> Page extract
Those receiving the question about “donating ten dollars a month” for online news “free and for anyone to access” are more likely to say that they would give money than those asked about paying a “fee of ten dollars” (Table 15).19 There are no differences across the regions in how likely people were to pay, regardless of whether the question asked about “paying a fee” or “donating.”20


Notes: Responses are across all Chicago residents. Percentages combine “very likely” and “somewhat likely” responses. Question wording: “If a local news organization provided news about your neighborhood online for free and for anyone to access, how likely would you be to donate ten dollars a month to support their mission?”; ”If a local news organization provided news about your neighborhood on their website, how likely would you be to pay a fee of ten dollars a month to access it?” The difference between the questions is significant at the p < .05 level.

Table 15. Donating to Free and Open Online News

Donating to Free and Open Online News Paying a Fee of $10 to Access News
Very likely 11.2% 5.7%
Somewhat likely 27.5 17.4
Neither likely nor unlikely 10.7 8.1
Somewhat unlikely 22.2 20.1
Very unlikely 26.8 48.7

Notes: Columns do not total to 100% due to rounding and respondents who indicated that they did not know the answer or refused to answer the question. Question wording: “If a local news organization provided news about your neighborhood online for free and for anyone to access, how likely would you be to donate ten dollars a month to support their mission?”; “If a local news organization provided news about your neighborhood on their website, how likely would you be to pay a fee of ten dollars a month to access it?” The difference between the questions is significant at the p < .05 level.

> Problem to solve
Extend the excerpt on paying for local news by writing what comes after its last sentence. The data after the excerpt on paying for local news is unrelated to it.

> Provided data
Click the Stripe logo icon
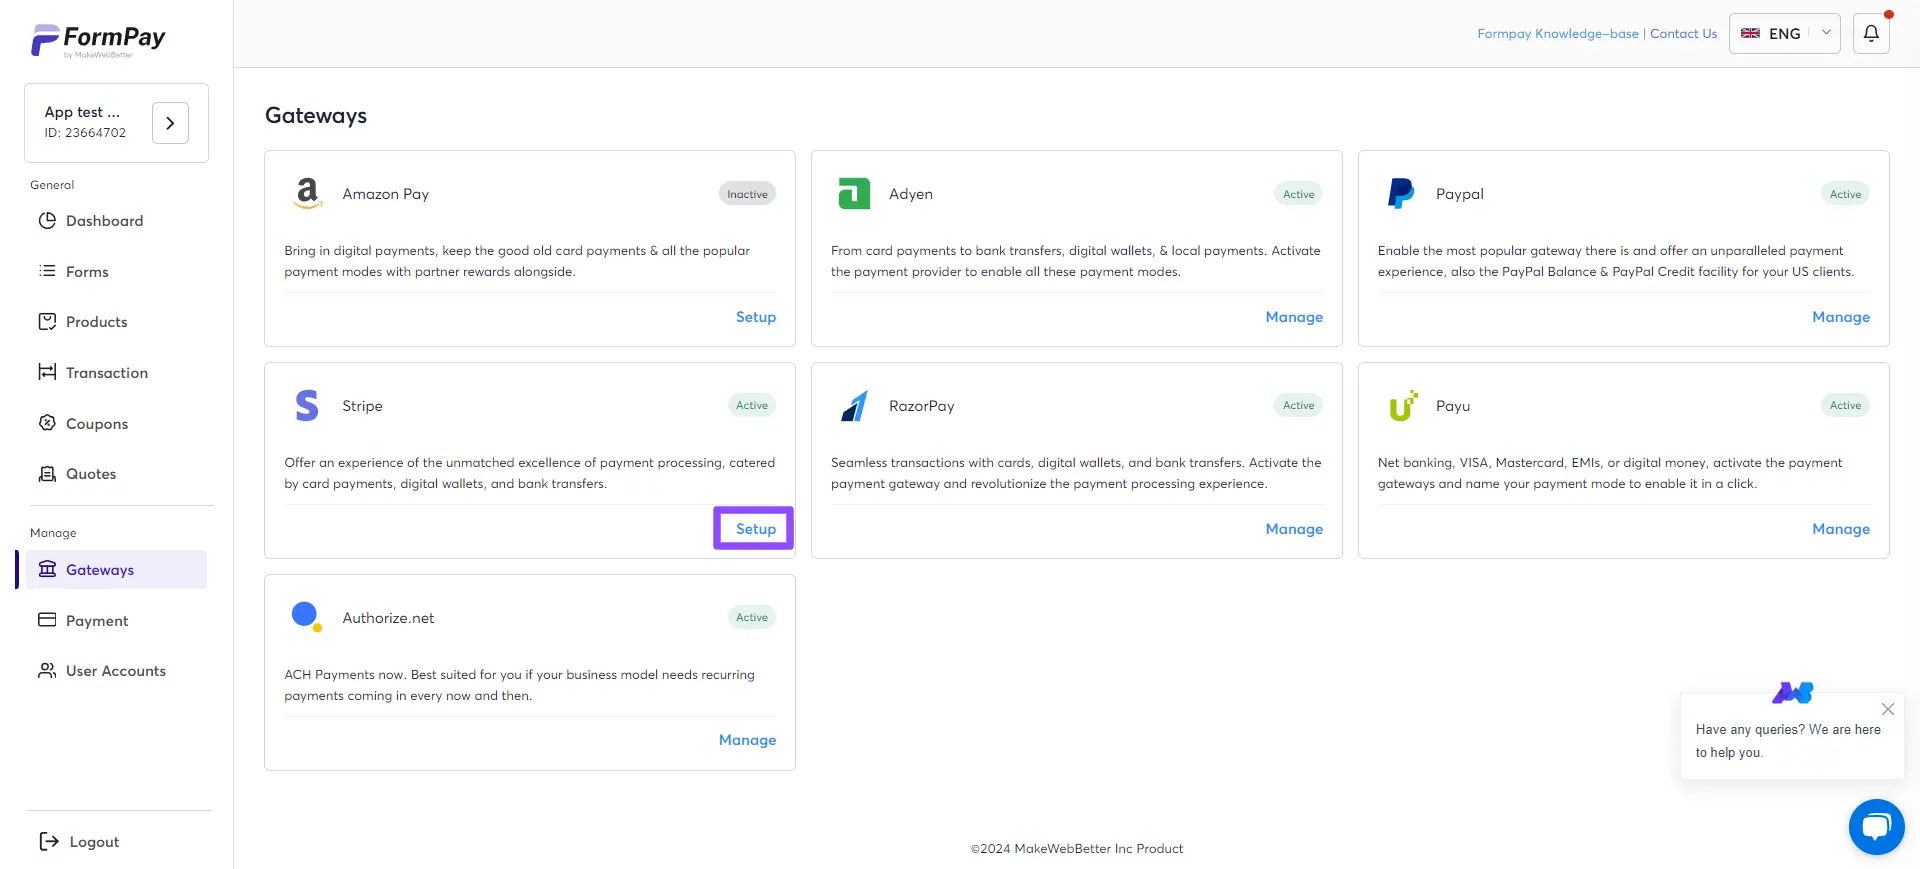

> Exercise result
CHICAGO RESIDENTS USE DIVERSE MEDIA SOURCES

How residents receive Chicago news also differs by region (Table 16). Residents in the West are more likely to access news through social media (77.3%) than those from the North / Downtown (67.3%). South Side residents are most likely to access television news (85.2%) than those from the North / Downtown (74.5%).21 Residents in the North / Downtown region are more likely to access news through print magazines (28.8%) than those from the South Side (17.2%), and are more likely to access news from websites or apps (69.6%) than those on the South (58.5%) or West (55.2%) Sides.22

Table 16. Percentage Getting News about Chicago from Each Source

Chicago North / Downtown West South
Television 79.6% 74.5%* 80.9% 85.2%*
Family, friends, and colleagues 79.5 79.9 78.0 79.7
Social media 69.5 67.3* 77.3* 68.0
Radio 66.0 65.9 66.9 63.7
Websites or apps 63.7 69.6* 55.2 58.5
Printed newspapers 48.3 45.1 55.1 52.0
Social or religious groups 37.2 34.9 45.5 39.1
Newsletter or e-newsletters 34.5 35.8 33.2 32.6
Print magazines 24.4 28.8* 27.2 17.2*

Notes: Question wording: “We are interested in how people get information about Chicago. Do you get information about Chicago from [ITEM]?” *Indicates region percent is statistically different from other regions at the p < .05 level. If two regions have a * they are significantly different from each other, but not from the other region.

In terms of specific news sources, there is variability (see Appendix, Table 18). The most frequently mentioned news source is the Chicago ABC News affiliate (15.2%), although CW News (12.9%) and the Chicago Tribune (12.8%) follow closely. Overall, Chicago residents use a variety of news sources.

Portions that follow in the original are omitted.